-- Task objective --
Could you print all of the data below again, exactly?

-- Supplied entries --
········

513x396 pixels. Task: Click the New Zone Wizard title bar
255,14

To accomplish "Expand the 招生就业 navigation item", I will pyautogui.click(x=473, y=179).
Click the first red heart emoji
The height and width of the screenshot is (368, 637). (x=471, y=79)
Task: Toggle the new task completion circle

········

-- Response below --
513x396 pixels. Task: Click the New Zone Wizard title bar
255,14

To accomplish "Expand the 招生就业 navigation item", I will pyautogui.click(x=473, y=179).
Click the first red heart emoji
The height and width of the screenshot is (368, 637). (x=471, y=79)
Task: Toggle the new task completion circle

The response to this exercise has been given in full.